I am trying to install hdfs on EKS cluster. I deployed a namenode and two datanodes. All are up successfully.
But a strange error is happening. When I check Namenode GUI or check dfsadmin client to get the datanodes list, it randomly shows the one datanode only i.e. sometime datanode-0, sometime datanode-1. It never displays both/all datanodes.
What can be the issue here? I am even using headless service for datanodes. Please help.
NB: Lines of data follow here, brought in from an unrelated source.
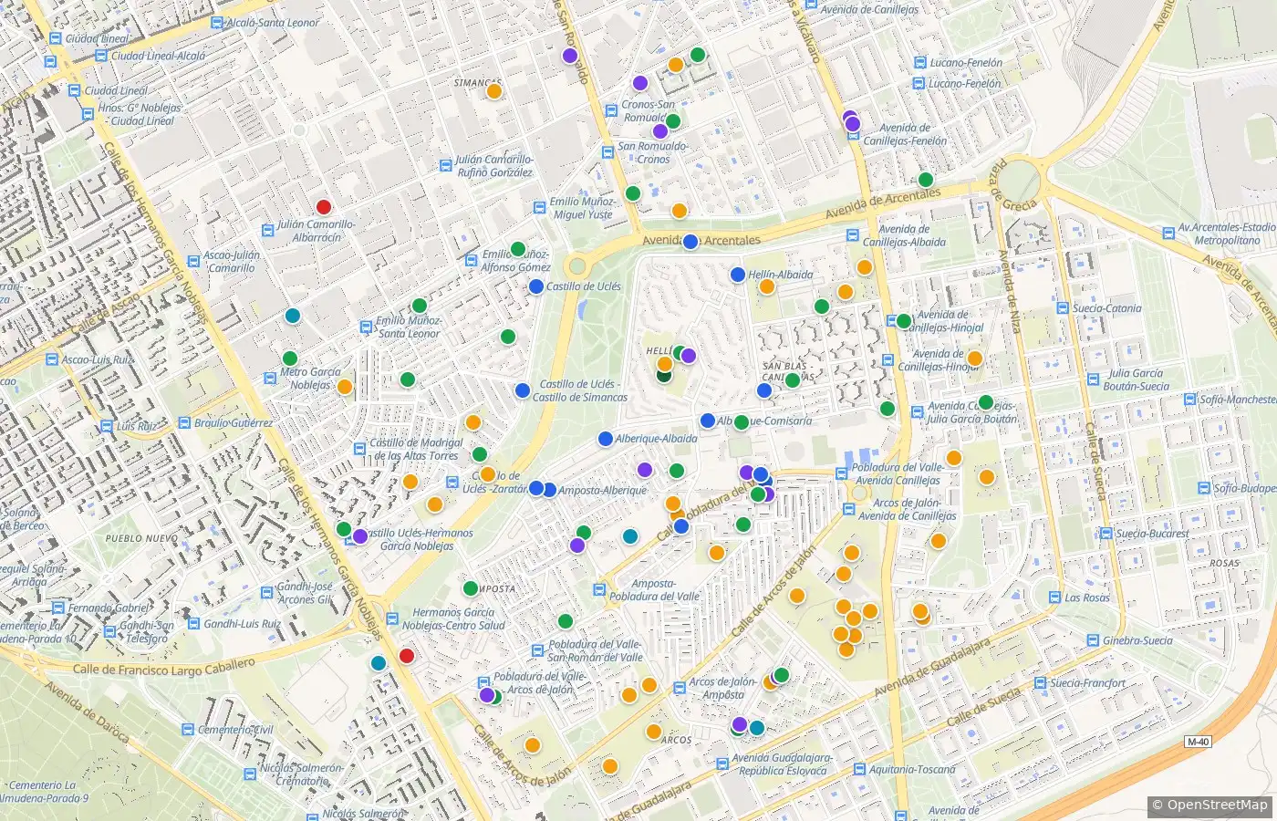Image resolution: width=1277 pixels, height=821 pixels.
Task: Open the Aquitania-Toscana bus stop icon
Action: pyautogui.click(x=859, y=769)

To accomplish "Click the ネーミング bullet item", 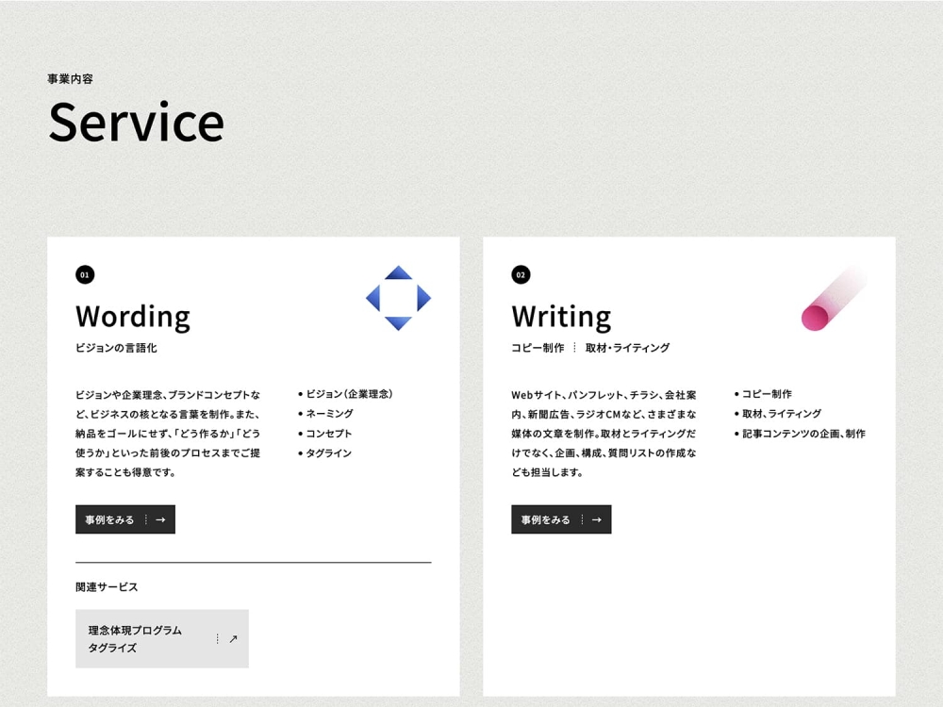I will click(329, 414).
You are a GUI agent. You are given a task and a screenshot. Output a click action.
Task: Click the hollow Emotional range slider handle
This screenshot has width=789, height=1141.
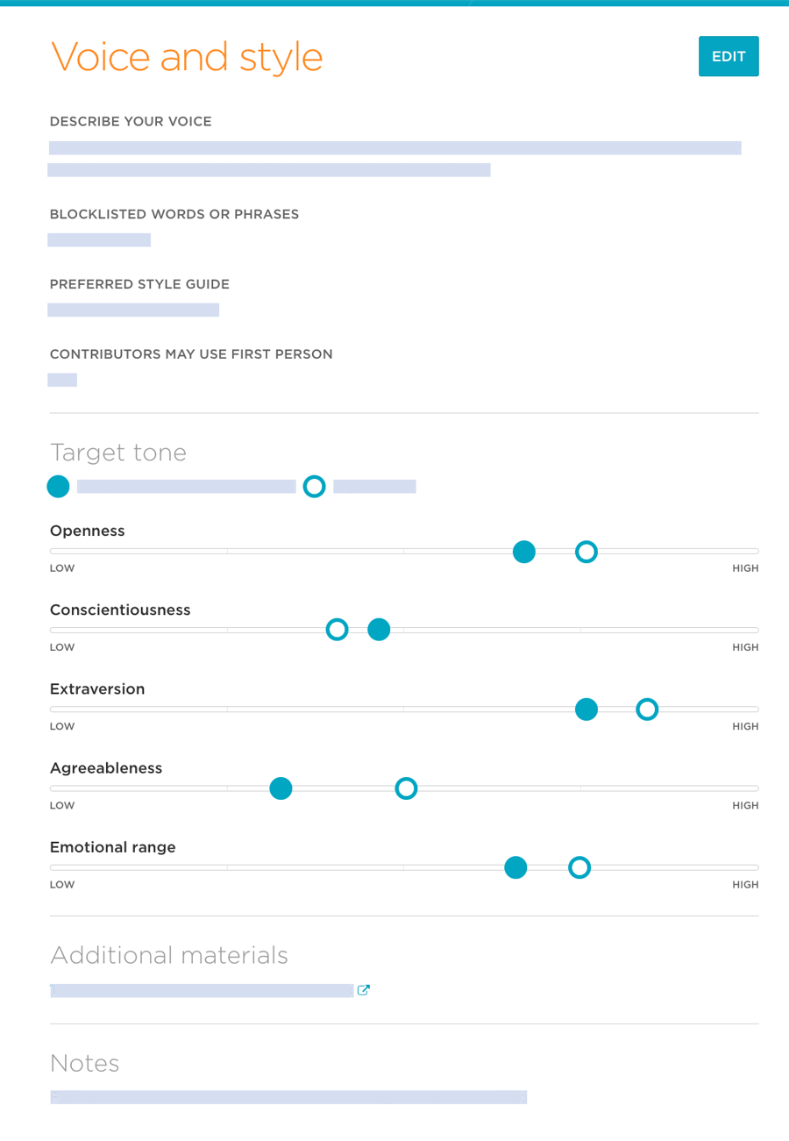pyautogui.click(x=578, y=868)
#clusterIP service of namenode
apiVersion: v1
kind: Service
metadata:
name: hdfs-name
namespace: pulse
labels:
app.kubernetes.io/name: hdfs-name
app.kubernetes.io/version: "1.0"
spec:
ports:
- port: 8020
protocol: TCP
name: nn-rpc
- port: 9870
protocol: TCP
name: nn-web
selector:
app.kubernetes.io/name: hdfs-name
app.kubernetes.io/version: "1.0"
type: ClusterIP
---
#namenode stateful deployment
apiVersion: apps/v1
kind: StatefulSet
metadata:
name: hdfs-name
namespace: pulse
labels:
app.kubernetes.io/name: hdfs-name
app.kubernetes.io/version: "1.0"
spec:
serviceName: hdfs-name
replicas: 1 #TODO 2 namenodes (1 active, 1 standby)
selector:
matchLabels:
app.kubernetes.io/name: hdfs-name
app.kubernetes.io/version: "1.0"
template:
metadata:
labels:
app.kubernetes.io/name: hdfs-name
app.kubernetes.io/version: "1.0"
spec:
initContainers:
- name: delete-lost-found
image: busybox
command: ["sh", "-c", "rm -rf /hadoop/dfs/name/lost+found"]
volumeMounts:
- name: hdfs-name-pv-claim
mountPath: /hadoop/dfs/name
containers:
- name: hdfs-name
image: bde2020/hadoop-namenode
env:
- name: CLUSTER_NAME
value: hdfs-k8s
- name: HDFS_CONF_dfs_permissions_enabled
value: "false"
#- name: HDFS_CONF_dfs_replication #not needed
# value: "2"
ports:
- containerPort: 8020
name: nn-rpc
- containerPort: 9870
name: nn-web
resources:
limits:
cpu: "500m"
memory: 1Gi
requests:
cpu: "500m"
memory: 1Gi
volumeMounts:
- name: hdfs-name-pv-claim
mountPath: /hadoop/dfs/name
volumeClaimTemplates:
- metadata:
name: hdfs-name-pv-claim
spec:
accessModes: [ "ReadWriteOnce" ]
storageClassName: ebs
resources:
requests:
storage: 1Gi
---
#headless service of datanode
apiVersion: v1
kind: Service
metadata:
name: hdfs-data
namespace: pulse
labels:
app.kubernetes.io/name: hdfs-data
app.kubernetes.io/version: "1.0"
spec:
ports:
ports:
- port: 9866
protocol: TCP
name: dn-rpc
- port: 9864
protocol: TCP
name: dn-web
selector:
app.kubernetes.io/name: hdfs-data
app.kubernetes.io/version: "1.0"
clusterIP: None
type: ClusterIP
---
#datanode stateful deployment
apiVersion: apps/v1
kind: StatefulSet
metadata:
name: hdfs-data
namespace: pulse
labels:
app.kubernetes.io/name: hdfs-data
app.kubernetes.io/version: "1.0"
spec:
serviceName: hdfs-data
replicas: 2
selector:
matchLabels:
app.kubernetes.io/name: hdfs-data
app.kubernetes.io/version: "1.0"
template:
metadata:
labels:
app.kubernetes.io/name: hdfs-data
app.kubernetes.io/version: "1.0"
spec:
containers:
- name: hdfs-data
image: bde2020/hadoop-datanode
env:
- name: CORE_CONF_fs_defaultFS
value: hdfs://hdfs-name:8020
ports:
- containerPort: 9866
name: dn-rpc
- containerPort: 9864
name: dn-web
resources:
limits:
cpu: "500m"
memory: 1Gi
requests:
cpu: "500m"
memory: 1Gi
volumeMounts:
- name: hdfs-data-pv-claim
mountPath: /hadoop/dfs/data
volumeClaimTemplates:
- metadata:
name: hdfs-data-pv-claim
spec:
accessModes: [ "ReadWriteOnce" ]
storageClassName: ebs
resources:
requests:
storage: 1Gi
Running hdfs dfsadmin -report shows one datanode only randomly e.g. sometime datanode-0 and sometime datanode-1.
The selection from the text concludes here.